In yesterday’s Financial Times, John Gapper wrote a fascinating column comparing the state of tech companies in Europe and the US.

Specifically, he disputes the prevailing wisdom that Europe should we worried about a lack of early stage tech startus.

Not so, says Gapper. Europe has plenty of small startups — what it’s lacking is the big tech companies that the Valley boasts.

Europe’s economies lack big companies not little ones. The deficit is not in start-ups but scale-ups: small companies that grow rapidly. Europe has many clusters of enterprises but too few expand enough to be the next Facebook, founded by Mark Zuckerberg in 2004.

But help is at hand, courtesy of the European Commission…

The European Commission has jumped into the act itself, declaring in a “2020 action plan” that “would-be entrepreneurs in Europe find themselves in a tough environment” and that “Europe needs a thorough, far-reaching cultural change” to match US enthusiasm for creating companies.

The column makes for interesting reading. But it’s also hugely ironic, given recent conversations I, and my colleagues here at Pando, have had with tech entrepreneurs and heads of various industry groups here in the US.

Y’see, while commentators in Europe are praising the US for its ability to build seemingly unstoppable tech jugganauts, American industry insiders are equally impressed with Europe. For the continent’s willingness to regulate and rein in those exact same US tech giants.

Copyright, privacy, monopoly/antitrust… In conversations with rivals and critics of Uber, Google, Facebook and similar unicorns, we’ve heard the exact same hope: Europe will be the place they finally get their ass handed to them by lawmakers.

Certain there’s precedent. It was in Europe that regulators collected over $3bn in antitrust fines from Microsoft and where Google now finds itself in the crosshairs. It’s Europe that laws have been designed to restrict how companies including Facebook and Amazon handle user data. The EU is already investigating Uber’s abuse of user data, and has made clear it’s willing to take on an US tech company that it belives is trampling the rights of EU citizens.

Unlike lawmakers in the US, that are often overwhelmed by organzied user revolts (Uber) or bribed into submission by lobbyists (Uber again), European lawmakers are the Honey Badgers of business regulation. Which is to say, they don’t give a fuck.

And nor do they have to: Tech lobbyists would be hard pressed to find someone who actually votes in European elections, never mind actually organize those voters into pressuring the EU to back off.

Sure, even inside Europe there are many who criticize EU lawmakers for stifling innovation and for simply not “getting” tech. And there’s a lot of truth in the criticism. The EU’s interference in member states’ laws is one of the reasons that the UK government is planning a referendum on whether to leave the EU altogether. But when asked to pick a side between overzealous EU lawmakers and US corporations, it’s rare that the Googles and Facebooks come out on top.
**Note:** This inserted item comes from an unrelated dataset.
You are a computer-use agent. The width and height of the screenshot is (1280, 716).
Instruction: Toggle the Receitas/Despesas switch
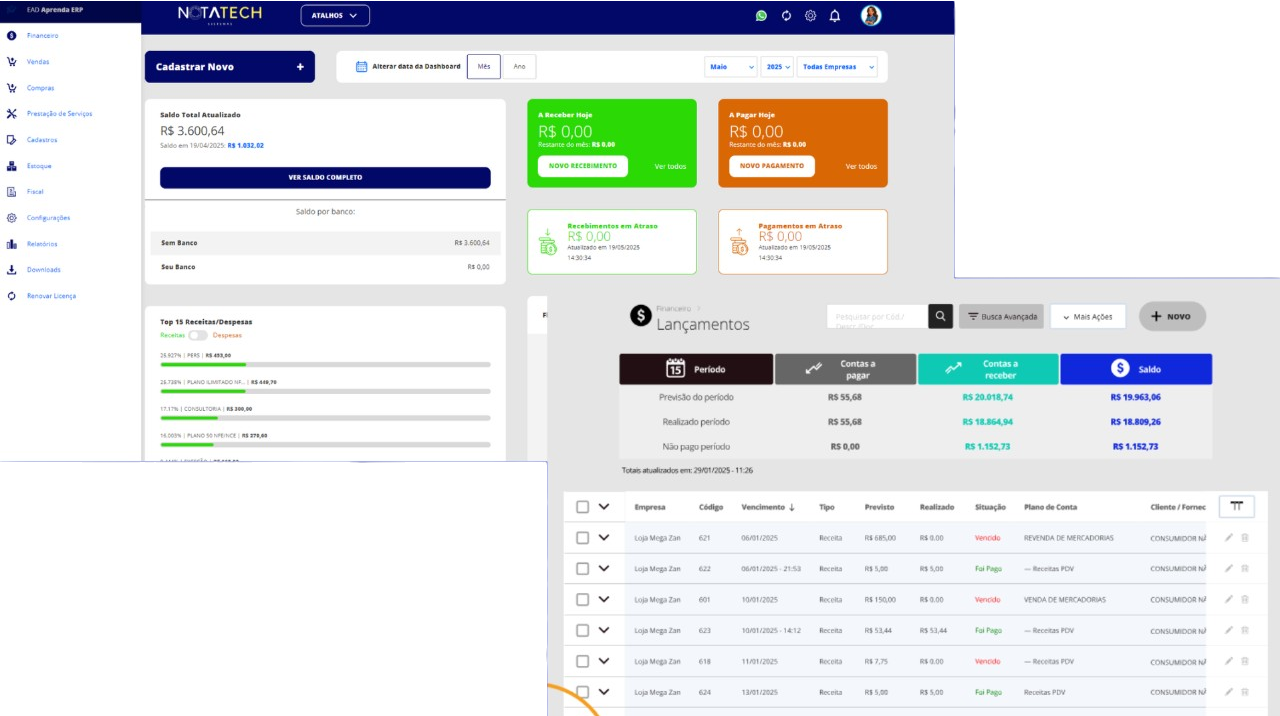coord(198,335)
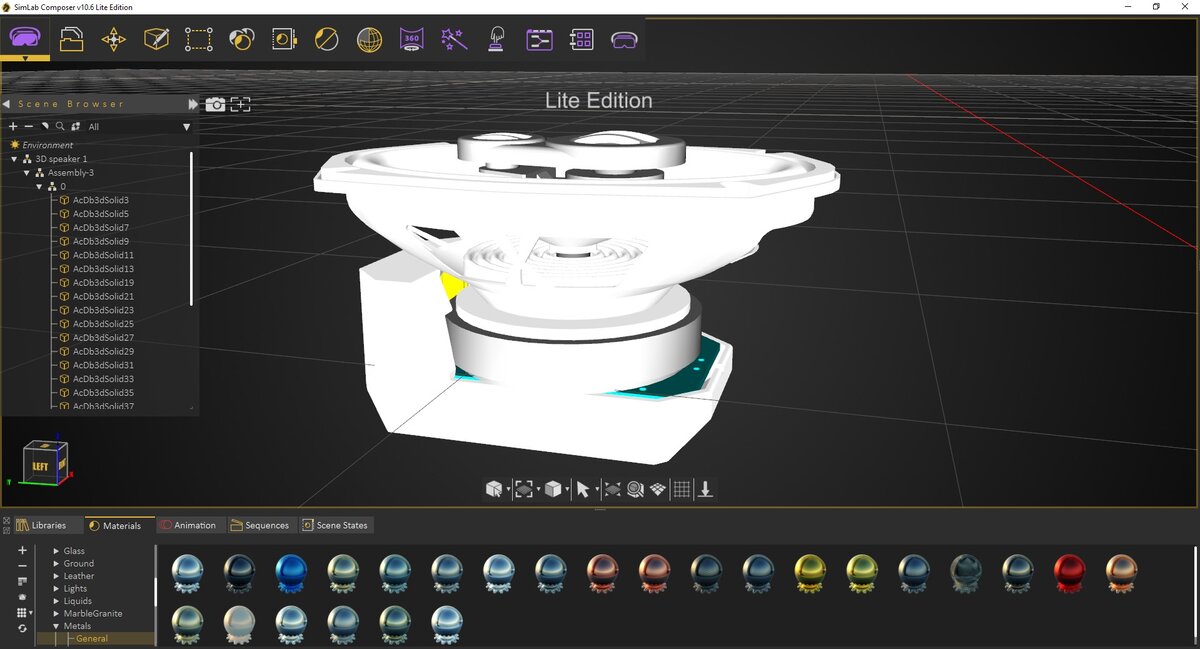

And so now we have the curious phenomenon of US tech bosses putting their faith in foreign politicians to do what local lawmakers won't. To hold to account companies like Uber and Google who otherwise would able to act with total impunity around the world.

For good or ill, America has long regarded itself as the world’s policeman when it comes to international diplomacy. Now, also for good or ill, it seems like Europe is building a similar reputation as the world’s business policeman.